*** Opening RECORDS FOR THE EXERCISE ***

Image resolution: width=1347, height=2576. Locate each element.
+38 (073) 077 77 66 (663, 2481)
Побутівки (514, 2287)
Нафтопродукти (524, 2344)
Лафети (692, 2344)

*** Closing RECORDS FOR THE EXERCISE ***

§ WORK REQUEST:
All entries above should be duplicated exactly, none omitted.

§ SOLUTION FOR THIS EXERCISE:
Image resolution: width=1347, height=2576. Locate each element.
+38 (073) 077 77 66 (663, 2481)
Побутівки (514, 2287)
Нафтопродукти (524, 2344)
Лафети (692, 2344)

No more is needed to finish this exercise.